Hull type: S4-SE2-BE1
Displacement: 4,087 tons light, 7,080 tons loaded
Length: 426 ft (129.8 m)
Beam: 58 ft (17.7 m)
Draft: 16 ft (4.9 m)
Propulsion: Steam turbo-electric drive; two boilers, two propellers,
6,000 shp (4.5 MW)
Speed: 16.9 knots (31.3 km/h)
Complement: 321 (20 officers, 301 men), plus 255 embarked troops
Armament: 1 × 5"/38 caliber DP gun,
4 × twin 40 mm AA guns,
16 × 20 mm AA guns
Boats: 14 LCVP,

USS Pamina (AKA-34) was an Artemis class attack cargo ship named after the minor planet 539 Pamina, which in turn was named after a character in Mozart's opera The Magic Flute. After fifteen months service, Pamina was reclassified AGS-15 and renamed Tanner. Under both names, the ship served for 24 years and 4 months. Pamina received one battle star for World War II service.


Pamina was laid down in 1944 by the Walsh-Kaiser Co., Inc., Providence, Rhode Island; launched 5 January 1945; sponsored by Mrs.

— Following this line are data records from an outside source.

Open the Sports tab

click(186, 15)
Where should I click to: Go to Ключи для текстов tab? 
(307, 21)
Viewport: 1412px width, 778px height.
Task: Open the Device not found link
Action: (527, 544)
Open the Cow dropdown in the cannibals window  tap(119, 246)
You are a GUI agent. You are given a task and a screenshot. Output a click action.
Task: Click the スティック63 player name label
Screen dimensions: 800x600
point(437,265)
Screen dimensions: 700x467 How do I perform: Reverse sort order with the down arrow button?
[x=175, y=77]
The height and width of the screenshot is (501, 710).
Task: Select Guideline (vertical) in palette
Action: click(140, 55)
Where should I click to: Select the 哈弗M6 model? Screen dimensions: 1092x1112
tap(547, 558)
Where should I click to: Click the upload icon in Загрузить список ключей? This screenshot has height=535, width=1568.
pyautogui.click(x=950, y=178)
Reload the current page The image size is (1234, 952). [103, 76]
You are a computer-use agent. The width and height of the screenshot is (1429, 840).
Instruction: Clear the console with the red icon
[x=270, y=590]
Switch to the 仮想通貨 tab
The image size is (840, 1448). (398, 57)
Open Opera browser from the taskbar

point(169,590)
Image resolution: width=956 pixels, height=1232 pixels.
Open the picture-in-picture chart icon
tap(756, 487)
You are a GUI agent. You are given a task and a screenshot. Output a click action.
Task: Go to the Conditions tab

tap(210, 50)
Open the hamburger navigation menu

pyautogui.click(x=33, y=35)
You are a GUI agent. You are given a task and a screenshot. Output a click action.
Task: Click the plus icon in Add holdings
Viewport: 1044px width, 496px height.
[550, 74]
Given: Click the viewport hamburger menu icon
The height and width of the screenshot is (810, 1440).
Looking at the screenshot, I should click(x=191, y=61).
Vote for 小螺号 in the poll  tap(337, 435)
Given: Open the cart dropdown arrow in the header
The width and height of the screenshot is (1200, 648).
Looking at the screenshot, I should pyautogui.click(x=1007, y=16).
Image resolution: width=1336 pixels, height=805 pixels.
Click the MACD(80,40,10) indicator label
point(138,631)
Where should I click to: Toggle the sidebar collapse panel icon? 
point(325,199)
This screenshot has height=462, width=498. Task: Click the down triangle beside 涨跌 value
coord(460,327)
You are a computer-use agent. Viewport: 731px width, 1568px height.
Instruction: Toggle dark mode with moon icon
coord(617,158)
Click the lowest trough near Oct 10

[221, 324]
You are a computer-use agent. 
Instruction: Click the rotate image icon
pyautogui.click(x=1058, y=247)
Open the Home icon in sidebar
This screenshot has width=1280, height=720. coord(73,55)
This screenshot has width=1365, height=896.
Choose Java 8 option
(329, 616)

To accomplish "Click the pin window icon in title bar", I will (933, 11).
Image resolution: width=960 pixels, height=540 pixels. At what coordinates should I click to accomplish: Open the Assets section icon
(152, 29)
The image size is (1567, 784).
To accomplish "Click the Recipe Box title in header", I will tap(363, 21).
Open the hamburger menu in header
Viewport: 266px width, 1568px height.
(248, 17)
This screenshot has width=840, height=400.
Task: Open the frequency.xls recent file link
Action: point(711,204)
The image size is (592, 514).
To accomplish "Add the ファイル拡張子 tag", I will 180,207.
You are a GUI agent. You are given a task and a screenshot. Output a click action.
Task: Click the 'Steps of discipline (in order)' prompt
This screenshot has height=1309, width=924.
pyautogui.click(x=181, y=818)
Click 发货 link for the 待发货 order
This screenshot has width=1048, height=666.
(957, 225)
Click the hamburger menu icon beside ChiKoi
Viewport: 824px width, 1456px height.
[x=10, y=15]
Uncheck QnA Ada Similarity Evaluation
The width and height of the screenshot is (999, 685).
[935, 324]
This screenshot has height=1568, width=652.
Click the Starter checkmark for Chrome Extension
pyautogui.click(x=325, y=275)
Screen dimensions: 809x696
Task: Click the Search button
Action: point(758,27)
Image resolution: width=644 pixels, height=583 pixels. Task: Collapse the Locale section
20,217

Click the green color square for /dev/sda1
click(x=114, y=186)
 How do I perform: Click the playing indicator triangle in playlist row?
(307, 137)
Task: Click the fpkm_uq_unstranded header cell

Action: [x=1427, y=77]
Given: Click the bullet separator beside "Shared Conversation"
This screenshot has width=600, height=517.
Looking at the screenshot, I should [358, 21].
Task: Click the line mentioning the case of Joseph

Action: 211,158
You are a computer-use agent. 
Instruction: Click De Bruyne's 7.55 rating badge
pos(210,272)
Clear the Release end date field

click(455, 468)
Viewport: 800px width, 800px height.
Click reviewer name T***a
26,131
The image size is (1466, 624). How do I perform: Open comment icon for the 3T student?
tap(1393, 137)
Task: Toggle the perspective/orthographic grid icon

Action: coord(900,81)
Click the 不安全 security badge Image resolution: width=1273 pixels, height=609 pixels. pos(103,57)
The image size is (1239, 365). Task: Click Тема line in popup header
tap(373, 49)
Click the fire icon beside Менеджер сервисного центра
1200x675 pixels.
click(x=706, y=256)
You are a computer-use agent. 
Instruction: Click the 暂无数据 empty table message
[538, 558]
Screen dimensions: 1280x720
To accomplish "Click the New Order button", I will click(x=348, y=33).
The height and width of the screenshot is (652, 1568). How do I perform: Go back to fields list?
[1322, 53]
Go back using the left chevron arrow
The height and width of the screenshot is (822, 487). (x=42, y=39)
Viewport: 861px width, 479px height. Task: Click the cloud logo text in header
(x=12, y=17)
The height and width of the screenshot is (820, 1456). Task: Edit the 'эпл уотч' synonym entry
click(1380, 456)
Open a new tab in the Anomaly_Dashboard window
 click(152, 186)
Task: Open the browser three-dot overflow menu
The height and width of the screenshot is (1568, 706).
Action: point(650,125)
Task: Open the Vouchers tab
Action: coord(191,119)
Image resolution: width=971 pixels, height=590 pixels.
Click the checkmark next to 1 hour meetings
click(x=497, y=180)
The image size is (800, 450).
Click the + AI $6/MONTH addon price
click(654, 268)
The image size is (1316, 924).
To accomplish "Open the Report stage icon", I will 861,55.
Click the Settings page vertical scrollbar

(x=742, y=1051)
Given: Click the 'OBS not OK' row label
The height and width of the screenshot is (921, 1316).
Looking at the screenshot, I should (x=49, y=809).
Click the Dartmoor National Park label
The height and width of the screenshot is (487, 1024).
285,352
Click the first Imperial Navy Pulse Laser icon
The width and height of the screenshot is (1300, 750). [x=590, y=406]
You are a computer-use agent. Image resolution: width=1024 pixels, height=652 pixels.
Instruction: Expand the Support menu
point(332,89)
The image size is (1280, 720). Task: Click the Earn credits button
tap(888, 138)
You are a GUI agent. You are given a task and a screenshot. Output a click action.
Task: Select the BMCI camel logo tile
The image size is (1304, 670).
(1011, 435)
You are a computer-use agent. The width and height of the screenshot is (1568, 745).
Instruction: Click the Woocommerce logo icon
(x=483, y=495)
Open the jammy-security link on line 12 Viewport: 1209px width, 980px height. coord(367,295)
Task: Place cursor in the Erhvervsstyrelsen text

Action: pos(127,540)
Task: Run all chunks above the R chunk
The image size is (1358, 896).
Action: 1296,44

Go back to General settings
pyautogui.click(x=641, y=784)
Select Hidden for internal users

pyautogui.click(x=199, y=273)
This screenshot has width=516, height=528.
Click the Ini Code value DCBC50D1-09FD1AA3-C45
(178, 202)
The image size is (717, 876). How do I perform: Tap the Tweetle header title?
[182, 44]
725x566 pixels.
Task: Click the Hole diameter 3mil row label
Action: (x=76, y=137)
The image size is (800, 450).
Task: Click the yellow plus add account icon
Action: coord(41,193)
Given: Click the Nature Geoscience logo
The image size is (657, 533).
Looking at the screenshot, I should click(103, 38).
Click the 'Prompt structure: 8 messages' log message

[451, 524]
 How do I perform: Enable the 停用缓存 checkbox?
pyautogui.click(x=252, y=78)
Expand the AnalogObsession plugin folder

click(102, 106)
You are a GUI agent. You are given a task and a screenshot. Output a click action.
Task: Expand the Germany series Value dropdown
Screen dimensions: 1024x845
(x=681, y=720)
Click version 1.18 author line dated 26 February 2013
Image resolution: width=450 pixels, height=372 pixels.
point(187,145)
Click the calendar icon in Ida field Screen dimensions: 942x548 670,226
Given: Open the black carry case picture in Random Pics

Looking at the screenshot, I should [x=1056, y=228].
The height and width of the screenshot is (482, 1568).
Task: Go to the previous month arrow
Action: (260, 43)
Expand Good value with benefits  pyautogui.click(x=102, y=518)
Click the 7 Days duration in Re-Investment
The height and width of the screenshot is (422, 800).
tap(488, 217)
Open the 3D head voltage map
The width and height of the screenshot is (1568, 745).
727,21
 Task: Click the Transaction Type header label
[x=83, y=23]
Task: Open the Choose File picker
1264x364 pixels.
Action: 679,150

Ralph M. Johnston; commissioned 10 February 1945, LCDR E. P. Teague in command.

Following shakedown Pamina transited the Panama Canal and reported to Amphibious Force, Pacific Fleet, Pearl Harbor. After intensive training with other vessels of her type, she departed Pearl Harbor 22 April and arrived Okinawa 15 May to deliver important cargo and to render valuable assistance to combat operations ashore. She operated in the South, Southwest and Western Pacific areas for the remainder of World War II. Immediately thereafter she transported occupation forces to Japan and returning servicemen to the United States.

1946 onward

Pamina was reclassified AGS-15 and renamed Tanner 15 May 1946.

After sea trials during November and December, Tanner conducted hydrographic survey operations off the east coast of Mexico. She continued similar activities in the same area, off Labrador, off Trinidad and off Venezuela for the next four years. In January 1951, she began survey work in the Bahamas in connection with a guided missile testing range, work which she continued with only occasional missions elsewhere until the summer of 1952. At that time she returned northward and after a period in New York Naval Shipyard proceeded to northwest Greenland for extensive priority survey work. She concluded the season with a survey of a small island in the Canadian Arctic where a harbor was named "Tanner Bay" in her honor. From 1954 to 1958, Tanner operated primarily off the southern coast of Turkey with 27,255 miles steamed during 139 days in the survey area in the spring and summer of 1956. Again in the Bahamas in 1959, she became part of the Persian Gulf Survey Unit later that year. After extensive work in the Near East, she conducted research in the Barents Sea in 1963, in the deep dive area off Norfolk in 1964, and in the northern Aegean Sea 15 November 1965 to 15 March 1966. Tanner deployed 19 October from Pearl Harbor for survey operations in the South China Sea off the Mekong Delta coast of South Viet Nam. She returned to the coast of South Viet Nam and to the Gulf of Thailand in 1967 and 1968.

Following survey operations in the Western Pacific early in 1969 and with long and distinguished service to her credit, Tanner began her decommissioning process 14 July. She was struck from the Naval Vessel Register 1 August and transferred to the Maritime Administration for disposal.